- _Excerpt provided_:
════════════════════
That’s not UTF8. That’s a bag’o bytes which might be UTF8. Very different thing.

> Sure, you can't decode them as code points, but that's actually a pretty unusual thing to do.

It’s not, any unicode-aware text processing does it implicitly. This means any such processing has to either perform its own validation that the input is valid, or it may fly off the rails entirely if fed nonsense. This also increases risks if security issues, either outright UBs, or the ability to smuggle payloads through overlong encoding.

2 comments

> That’s not UTF8.

True; I was careful not to call it that, but treating strings as UTF-8 by convention does make sense.

> It’s not, any unicode-aware text processing does it implicitly. This means any such things processing has to either perform its own validation that the input is valid, or it may fly off the rails entirely if fed nonsense.

In theory, but that's just not how most string operations actually work. If you have two UTF-8 strings and you want to concatenate them, you just concatenate the bytes. It would be ridiculously inefficient to decode the code points in each string and then re-encode them back into a destination buffer. If you have two UTF-8 strings and you want to see if one is a substring of the other and at what byte index, you just look for the bytes of one as a "substring" of the bytes of the other. Again, it would be ridiculously inefficient to decode the code points in each and do matching on code points. But what if the strings aren't valid UTF-8?! Both of those operations work just fine even if the strings aren't valid and produce sensible, intuitive results.
════════════════════
- _Dataset_:
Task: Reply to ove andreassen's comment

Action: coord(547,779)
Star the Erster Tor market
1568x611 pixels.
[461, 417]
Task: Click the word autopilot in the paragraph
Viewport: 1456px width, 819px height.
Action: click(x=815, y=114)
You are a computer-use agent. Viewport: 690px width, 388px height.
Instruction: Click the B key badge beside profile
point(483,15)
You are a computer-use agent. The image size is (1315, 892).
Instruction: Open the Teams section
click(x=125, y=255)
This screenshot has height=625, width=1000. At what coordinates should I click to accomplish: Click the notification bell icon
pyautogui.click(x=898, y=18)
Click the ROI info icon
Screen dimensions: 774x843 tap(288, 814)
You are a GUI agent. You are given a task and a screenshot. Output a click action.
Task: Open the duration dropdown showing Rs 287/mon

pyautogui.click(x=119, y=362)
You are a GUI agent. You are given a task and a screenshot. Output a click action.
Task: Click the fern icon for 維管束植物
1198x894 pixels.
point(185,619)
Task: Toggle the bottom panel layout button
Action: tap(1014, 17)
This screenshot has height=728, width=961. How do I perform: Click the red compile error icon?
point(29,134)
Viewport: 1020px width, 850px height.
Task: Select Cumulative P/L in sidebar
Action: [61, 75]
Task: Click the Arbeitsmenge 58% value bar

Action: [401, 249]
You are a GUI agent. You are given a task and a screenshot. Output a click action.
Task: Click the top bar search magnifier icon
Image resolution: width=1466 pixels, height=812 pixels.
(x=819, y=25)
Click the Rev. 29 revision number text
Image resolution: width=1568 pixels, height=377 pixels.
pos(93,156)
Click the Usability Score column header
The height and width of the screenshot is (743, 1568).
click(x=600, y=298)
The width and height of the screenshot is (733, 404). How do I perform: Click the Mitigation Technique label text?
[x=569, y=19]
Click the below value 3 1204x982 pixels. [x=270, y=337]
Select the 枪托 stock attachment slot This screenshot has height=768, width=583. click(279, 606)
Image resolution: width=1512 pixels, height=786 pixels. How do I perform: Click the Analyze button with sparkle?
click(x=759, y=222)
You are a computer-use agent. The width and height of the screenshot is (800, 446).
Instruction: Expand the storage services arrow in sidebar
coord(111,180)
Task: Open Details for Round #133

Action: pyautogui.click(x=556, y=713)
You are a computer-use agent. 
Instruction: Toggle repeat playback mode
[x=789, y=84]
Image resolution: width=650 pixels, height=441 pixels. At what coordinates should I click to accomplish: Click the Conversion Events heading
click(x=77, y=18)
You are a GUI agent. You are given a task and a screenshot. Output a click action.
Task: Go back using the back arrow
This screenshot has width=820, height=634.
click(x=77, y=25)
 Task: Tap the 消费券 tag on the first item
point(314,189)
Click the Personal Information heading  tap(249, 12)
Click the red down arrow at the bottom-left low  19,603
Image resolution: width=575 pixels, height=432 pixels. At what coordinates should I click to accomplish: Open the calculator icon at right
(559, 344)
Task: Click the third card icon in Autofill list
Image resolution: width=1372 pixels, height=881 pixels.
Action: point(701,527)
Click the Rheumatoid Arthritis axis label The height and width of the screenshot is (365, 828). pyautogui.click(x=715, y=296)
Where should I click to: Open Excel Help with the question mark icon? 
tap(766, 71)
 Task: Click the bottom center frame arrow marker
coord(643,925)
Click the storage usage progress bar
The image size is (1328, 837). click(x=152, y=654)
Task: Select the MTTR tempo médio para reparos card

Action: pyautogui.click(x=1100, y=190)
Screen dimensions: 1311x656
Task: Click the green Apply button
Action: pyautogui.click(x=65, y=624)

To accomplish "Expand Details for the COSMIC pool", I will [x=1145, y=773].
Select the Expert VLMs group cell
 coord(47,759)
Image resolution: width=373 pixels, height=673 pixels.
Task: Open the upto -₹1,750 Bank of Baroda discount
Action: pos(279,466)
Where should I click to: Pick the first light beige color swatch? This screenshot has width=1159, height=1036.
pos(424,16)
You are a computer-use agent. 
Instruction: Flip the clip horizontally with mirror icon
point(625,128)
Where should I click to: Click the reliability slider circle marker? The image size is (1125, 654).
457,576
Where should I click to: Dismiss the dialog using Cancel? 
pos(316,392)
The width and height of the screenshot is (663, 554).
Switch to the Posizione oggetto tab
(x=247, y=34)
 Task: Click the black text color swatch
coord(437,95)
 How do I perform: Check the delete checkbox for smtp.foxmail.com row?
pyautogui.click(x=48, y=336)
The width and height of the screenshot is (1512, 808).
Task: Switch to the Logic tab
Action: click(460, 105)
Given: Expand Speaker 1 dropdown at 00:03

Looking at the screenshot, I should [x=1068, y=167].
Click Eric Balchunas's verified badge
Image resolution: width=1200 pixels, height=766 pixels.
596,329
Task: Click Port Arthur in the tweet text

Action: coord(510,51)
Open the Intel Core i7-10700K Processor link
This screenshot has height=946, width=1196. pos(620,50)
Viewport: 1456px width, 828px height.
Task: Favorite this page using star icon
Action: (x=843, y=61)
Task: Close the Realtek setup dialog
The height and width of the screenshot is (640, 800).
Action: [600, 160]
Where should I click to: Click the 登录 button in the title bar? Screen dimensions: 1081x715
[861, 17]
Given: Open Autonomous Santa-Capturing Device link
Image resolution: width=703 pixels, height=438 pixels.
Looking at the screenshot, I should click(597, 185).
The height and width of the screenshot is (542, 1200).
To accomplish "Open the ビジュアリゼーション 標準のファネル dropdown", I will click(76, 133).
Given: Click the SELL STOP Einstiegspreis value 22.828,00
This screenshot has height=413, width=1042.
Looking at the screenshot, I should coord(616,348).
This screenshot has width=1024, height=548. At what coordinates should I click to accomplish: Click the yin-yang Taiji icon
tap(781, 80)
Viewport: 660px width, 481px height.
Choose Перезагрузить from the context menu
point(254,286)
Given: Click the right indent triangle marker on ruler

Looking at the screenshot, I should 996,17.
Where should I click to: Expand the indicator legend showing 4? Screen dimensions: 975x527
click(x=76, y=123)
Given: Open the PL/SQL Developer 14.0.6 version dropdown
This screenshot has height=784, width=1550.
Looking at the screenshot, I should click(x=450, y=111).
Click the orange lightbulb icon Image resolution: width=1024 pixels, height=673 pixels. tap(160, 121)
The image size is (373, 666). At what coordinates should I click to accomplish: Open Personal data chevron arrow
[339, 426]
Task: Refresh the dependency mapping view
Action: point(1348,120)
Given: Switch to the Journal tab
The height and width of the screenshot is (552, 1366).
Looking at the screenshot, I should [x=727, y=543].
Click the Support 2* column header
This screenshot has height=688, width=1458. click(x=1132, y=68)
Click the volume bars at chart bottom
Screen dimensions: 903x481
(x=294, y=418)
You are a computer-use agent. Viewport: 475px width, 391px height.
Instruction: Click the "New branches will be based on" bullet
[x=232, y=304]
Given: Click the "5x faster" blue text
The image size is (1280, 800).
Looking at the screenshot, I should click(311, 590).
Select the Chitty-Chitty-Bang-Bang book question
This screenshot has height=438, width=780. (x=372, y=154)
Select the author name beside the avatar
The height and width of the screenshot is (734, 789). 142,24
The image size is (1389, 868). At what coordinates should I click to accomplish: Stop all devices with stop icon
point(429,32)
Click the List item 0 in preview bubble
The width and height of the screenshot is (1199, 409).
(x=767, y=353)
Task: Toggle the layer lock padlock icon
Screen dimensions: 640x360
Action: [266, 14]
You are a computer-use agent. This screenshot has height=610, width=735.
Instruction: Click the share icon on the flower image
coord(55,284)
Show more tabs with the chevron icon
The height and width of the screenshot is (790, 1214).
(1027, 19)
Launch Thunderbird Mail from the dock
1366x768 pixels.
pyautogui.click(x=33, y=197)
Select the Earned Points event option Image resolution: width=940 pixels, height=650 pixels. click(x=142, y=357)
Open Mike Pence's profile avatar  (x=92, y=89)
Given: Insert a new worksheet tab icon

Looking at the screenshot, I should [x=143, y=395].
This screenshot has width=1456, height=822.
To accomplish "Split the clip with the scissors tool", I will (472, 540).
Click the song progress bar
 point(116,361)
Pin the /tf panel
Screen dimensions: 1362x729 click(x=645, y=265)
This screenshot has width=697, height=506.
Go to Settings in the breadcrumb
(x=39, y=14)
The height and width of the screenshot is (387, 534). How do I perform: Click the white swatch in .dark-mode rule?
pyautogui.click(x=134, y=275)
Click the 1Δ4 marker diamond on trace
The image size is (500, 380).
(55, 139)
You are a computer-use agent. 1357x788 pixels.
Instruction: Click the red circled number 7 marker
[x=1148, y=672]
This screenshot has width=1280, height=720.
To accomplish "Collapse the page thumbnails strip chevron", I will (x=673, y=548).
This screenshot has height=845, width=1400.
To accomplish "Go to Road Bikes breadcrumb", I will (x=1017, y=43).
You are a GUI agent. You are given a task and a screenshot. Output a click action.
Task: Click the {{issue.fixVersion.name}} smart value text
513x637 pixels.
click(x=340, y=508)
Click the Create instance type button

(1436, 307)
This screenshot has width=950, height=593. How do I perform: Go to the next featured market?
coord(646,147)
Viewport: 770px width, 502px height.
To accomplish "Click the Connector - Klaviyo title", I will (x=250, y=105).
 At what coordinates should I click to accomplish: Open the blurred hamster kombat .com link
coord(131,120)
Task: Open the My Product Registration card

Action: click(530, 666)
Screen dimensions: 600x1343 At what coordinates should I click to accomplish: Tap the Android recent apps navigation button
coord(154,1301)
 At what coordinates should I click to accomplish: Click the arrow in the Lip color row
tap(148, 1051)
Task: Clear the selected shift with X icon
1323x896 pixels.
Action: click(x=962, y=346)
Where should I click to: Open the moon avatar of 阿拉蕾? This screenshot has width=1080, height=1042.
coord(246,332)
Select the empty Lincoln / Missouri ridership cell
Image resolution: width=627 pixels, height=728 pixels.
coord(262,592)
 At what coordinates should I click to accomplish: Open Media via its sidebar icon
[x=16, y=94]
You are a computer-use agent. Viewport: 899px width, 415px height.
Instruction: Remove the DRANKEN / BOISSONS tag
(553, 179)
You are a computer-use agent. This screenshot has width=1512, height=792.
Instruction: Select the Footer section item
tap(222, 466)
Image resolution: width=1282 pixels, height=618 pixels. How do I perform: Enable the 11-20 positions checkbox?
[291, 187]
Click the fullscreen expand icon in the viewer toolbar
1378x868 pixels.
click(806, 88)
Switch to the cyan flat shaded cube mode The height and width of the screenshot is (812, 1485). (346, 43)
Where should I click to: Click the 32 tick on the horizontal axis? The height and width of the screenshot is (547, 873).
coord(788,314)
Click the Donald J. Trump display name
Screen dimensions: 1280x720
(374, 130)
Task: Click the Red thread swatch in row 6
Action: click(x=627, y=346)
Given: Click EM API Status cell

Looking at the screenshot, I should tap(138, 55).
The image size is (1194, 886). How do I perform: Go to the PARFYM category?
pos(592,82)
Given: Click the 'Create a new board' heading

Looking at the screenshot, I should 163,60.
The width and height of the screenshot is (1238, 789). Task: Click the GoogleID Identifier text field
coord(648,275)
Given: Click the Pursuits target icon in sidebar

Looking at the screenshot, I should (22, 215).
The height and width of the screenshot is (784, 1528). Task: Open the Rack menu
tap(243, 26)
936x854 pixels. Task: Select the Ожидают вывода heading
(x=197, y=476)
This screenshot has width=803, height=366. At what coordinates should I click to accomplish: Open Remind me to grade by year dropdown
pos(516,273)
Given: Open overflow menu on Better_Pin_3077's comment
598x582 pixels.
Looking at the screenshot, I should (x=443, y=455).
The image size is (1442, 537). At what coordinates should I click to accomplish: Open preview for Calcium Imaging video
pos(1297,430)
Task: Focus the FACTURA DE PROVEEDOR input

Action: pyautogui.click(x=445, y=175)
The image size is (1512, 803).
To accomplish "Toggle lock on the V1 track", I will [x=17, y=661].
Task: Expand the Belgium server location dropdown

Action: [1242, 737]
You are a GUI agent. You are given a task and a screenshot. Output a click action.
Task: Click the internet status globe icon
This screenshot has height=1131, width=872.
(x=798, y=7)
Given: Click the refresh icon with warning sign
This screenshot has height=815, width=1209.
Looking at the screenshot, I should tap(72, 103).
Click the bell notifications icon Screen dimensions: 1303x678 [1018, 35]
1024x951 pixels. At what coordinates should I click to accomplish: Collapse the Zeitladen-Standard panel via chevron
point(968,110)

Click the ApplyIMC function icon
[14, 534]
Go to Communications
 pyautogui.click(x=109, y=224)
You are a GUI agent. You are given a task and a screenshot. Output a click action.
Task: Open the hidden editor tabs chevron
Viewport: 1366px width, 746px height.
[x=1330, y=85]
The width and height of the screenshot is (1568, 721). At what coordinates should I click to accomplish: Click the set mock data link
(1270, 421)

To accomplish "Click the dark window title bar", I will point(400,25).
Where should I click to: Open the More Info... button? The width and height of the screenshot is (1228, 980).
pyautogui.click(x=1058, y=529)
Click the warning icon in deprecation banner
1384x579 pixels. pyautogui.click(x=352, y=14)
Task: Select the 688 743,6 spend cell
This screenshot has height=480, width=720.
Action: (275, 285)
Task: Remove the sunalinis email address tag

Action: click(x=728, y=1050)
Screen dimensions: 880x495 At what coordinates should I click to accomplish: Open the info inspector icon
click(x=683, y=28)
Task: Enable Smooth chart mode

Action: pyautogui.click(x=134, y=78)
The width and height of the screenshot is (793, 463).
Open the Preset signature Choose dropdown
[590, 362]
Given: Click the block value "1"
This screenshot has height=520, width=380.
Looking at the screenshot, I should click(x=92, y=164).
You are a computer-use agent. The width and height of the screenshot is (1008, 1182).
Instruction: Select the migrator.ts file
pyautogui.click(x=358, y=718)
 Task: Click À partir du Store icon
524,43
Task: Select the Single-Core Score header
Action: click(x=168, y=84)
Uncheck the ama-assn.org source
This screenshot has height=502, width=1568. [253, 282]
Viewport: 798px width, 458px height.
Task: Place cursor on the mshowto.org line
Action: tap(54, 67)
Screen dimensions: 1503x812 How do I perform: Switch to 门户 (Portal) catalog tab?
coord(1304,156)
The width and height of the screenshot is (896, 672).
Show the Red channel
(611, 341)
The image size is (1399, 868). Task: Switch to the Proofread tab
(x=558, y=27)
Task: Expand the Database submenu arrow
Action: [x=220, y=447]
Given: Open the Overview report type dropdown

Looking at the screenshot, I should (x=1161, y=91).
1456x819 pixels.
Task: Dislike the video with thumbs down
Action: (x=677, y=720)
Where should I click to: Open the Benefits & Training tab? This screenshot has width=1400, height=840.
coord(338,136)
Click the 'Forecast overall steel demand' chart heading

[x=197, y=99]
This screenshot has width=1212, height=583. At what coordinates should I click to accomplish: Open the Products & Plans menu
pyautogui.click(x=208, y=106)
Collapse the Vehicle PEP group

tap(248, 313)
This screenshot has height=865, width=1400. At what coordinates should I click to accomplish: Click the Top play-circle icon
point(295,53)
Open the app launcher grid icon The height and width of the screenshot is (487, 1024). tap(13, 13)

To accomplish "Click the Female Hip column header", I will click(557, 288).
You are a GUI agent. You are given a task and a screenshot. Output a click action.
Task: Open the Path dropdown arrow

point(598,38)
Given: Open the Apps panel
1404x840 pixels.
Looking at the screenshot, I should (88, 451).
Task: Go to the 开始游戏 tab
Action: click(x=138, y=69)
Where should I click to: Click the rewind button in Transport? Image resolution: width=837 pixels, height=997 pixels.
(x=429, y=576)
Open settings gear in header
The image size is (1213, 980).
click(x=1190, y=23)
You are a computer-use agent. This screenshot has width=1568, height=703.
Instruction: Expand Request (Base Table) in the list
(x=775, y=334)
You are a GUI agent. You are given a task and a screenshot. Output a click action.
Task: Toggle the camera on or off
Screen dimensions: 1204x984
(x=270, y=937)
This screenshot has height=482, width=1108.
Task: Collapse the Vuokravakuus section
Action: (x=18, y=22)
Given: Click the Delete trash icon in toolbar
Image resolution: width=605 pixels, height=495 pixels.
════════════════════
- _Task requirements_: Copy word for word the stretch of the UTF-8 discussion from "In theory, but" through "sensible, intuitive results.". Rely only on the UTF-8 discussion for what comes next.

- _Problem solution_:
In theory, but that's just not how most string operations actually work. If you have two UTF-8 strings and you want to concatenate them, you just concatenate the bytes. It would be ridiculously inefficient to decode the code points in each string and then re-encode them back into a destination buffer. If you have two UTF-8 strings and you want to see if one is a substring of the other and at what byte index, you just look for the bytes of one as a "substring" of the bytes of the other. Again, it would be ridiculously inefficient to decode the code points in each and do matching on code points. But what if the strings aren't valid UTF-8?! Both of those operations work just fine even if the strings aren't valid and produce sensible, intuitive results.